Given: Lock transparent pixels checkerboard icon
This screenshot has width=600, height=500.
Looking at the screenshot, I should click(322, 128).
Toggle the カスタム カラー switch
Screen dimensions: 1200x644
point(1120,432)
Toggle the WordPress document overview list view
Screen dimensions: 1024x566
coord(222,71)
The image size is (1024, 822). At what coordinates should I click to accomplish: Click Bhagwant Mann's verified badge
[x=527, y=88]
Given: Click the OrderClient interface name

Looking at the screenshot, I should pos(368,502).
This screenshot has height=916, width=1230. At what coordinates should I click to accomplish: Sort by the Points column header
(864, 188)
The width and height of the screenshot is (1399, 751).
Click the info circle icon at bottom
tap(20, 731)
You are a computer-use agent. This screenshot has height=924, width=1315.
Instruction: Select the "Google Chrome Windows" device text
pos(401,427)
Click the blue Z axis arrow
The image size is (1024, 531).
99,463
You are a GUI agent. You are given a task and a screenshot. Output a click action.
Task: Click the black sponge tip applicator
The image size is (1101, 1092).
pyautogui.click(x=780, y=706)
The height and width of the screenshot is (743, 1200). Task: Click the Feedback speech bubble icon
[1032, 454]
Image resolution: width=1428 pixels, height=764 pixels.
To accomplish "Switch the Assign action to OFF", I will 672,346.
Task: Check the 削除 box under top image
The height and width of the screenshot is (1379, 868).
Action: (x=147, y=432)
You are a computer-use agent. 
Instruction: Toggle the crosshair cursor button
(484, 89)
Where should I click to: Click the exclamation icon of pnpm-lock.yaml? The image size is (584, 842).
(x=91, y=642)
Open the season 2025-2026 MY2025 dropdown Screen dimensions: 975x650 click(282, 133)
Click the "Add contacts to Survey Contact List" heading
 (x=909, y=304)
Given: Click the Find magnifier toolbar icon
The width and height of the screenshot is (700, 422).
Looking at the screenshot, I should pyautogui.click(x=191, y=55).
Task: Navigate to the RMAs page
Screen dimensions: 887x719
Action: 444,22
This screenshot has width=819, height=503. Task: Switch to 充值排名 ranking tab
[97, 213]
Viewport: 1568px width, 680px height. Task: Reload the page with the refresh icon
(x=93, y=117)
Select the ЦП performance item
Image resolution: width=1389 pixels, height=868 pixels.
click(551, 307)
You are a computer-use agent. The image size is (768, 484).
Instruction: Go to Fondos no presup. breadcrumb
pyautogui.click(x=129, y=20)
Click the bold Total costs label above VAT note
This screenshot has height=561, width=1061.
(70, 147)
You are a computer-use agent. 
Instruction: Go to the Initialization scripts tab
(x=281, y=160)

· · ·

TASK DETAILS »
What you give back should be exactly the lines of the data above from the line with "Click the info circle icon at bottom" through the line with "Task: Click the black sponge tip applicator", both of those included, and nothing more.

RESULT »
Click the info circle icon at bottom
tap(20, 731)
You are a computer-use agent. This screenshot has height=924, width=1315.
Instruction: Select the "Google Chrome Windows" device text
pos(401,427)
Click the blue Z axis arrow
The image size is (1024, 531).
99,463
You are a GUI agent. You are given a task and a screenshot. Output a click action.
Task: Click the black sponge tip applicator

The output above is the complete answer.